__Problem to solve__:
Set out every line of the records below as a Markdown table with the columns "No." and "Text". Number the rows, skip blank lines, and leave the pictures out.

__Given data__:
-------------------------

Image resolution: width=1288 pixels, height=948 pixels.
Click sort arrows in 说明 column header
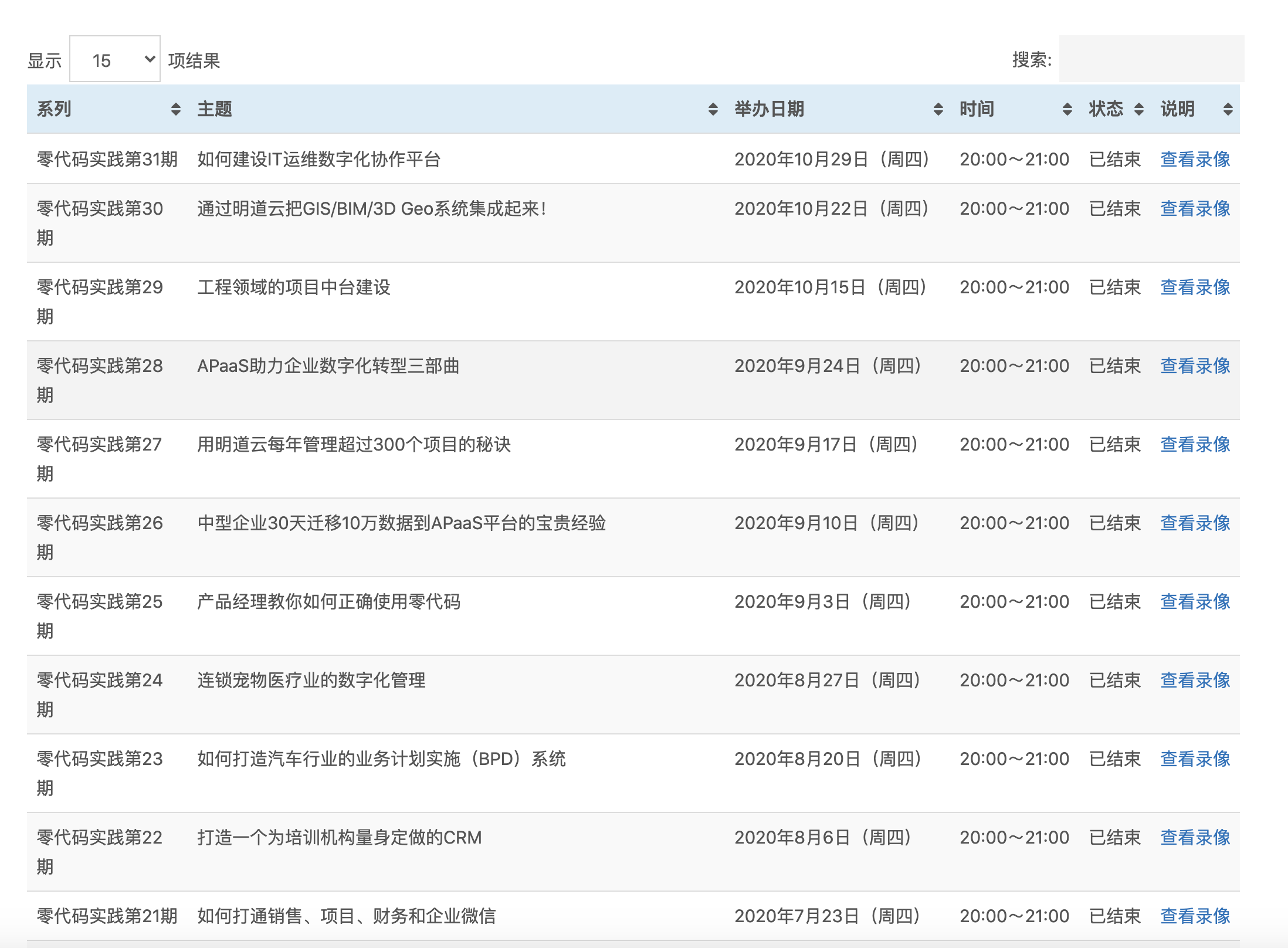tap(1228, 109)
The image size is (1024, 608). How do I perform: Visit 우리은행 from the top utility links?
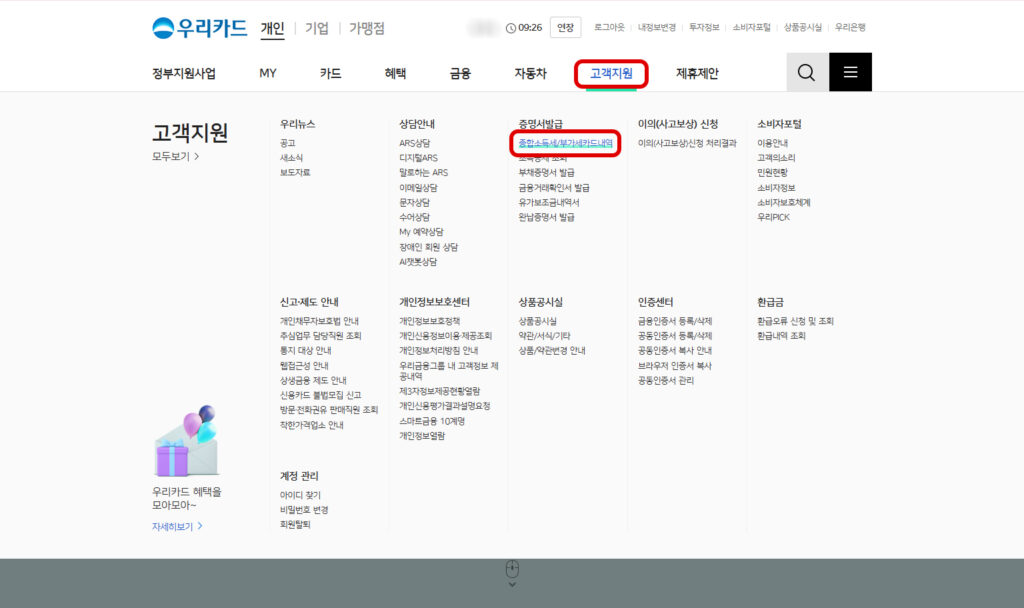[x=852, y=27]
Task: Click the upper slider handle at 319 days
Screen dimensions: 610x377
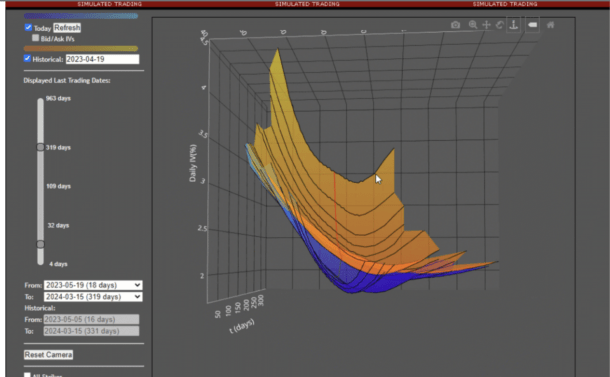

-------------------------

__Complete answer__:
| No. | Text |
|---|---|
| 1 | Image resolution: width=1288 pixels, height=948 pixels. |
| 2 | Click sort arrows in 说明 column header |
| 3 | tap(1228, 109) |
| 4 | The image size is (1024, 608). How do I perform: Visit 우리은행 from the top utility links? |
| 5 | [x=852, y=27] |
| 6 | Task: Click the upper slider handle at 319 days |
| 7 | Screen dimensions: 610x377 |